DO THIS: Starting at the line that has "Screen dimensions: 1456x819" and going through the last line, write those lines out again with "layer options arrow" changed to "layer menu arrow" and everything else the same.
*****
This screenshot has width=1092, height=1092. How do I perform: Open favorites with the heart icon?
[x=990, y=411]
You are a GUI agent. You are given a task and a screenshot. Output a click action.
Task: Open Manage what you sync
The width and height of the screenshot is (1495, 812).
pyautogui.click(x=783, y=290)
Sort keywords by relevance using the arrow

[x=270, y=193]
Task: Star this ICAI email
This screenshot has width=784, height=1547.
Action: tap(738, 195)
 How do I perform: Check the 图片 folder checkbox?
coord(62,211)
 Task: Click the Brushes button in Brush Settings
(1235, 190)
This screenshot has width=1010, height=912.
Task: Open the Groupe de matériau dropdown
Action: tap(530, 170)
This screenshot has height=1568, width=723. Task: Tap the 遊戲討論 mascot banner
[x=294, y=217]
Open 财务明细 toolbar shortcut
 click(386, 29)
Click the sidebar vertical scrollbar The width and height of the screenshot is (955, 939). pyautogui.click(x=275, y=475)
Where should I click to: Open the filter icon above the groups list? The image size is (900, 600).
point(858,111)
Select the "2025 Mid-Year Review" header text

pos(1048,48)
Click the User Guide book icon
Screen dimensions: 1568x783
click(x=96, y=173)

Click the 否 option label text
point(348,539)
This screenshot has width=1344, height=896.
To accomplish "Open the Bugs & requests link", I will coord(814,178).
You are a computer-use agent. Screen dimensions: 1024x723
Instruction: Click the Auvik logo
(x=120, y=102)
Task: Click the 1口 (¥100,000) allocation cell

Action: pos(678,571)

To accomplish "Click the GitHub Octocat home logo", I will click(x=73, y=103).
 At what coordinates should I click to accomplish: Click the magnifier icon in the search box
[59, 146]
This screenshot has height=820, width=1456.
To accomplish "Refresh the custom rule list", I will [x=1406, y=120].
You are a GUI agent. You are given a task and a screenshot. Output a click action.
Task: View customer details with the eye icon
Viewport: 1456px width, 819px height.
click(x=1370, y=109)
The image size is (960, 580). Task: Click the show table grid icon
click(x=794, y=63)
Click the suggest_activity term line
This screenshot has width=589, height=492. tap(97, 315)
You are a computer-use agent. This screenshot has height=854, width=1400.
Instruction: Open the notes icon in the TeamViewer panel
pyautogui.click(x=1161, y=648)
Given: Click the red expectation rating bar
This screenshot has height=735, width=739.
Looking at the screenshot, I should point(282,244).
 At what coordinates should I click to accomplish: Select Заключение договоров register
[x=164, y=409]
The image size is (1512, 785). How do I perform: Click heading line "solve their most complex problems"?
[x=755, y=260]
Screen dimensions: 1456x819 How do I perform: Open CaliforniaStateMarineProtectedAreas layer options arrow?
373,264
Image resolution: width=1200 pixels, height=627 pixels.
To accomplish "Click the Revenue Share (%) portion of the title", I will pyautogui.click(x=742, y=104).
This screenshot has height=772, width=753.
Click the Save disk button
*****
REPLY:
Screen dimensions: 1456x819 How do I perform: Open CaliforniaStateMarineProtectedAreas layer menu arrow?
373,264
Image resolution: width=1200 pixels, height=627 pixels.
To accomplish "Click the Revenue Share (%) portion of the title", I will pyautogui.click(x=742, y=104).
This screenshot has height=772, width=753.
Click the Save disk button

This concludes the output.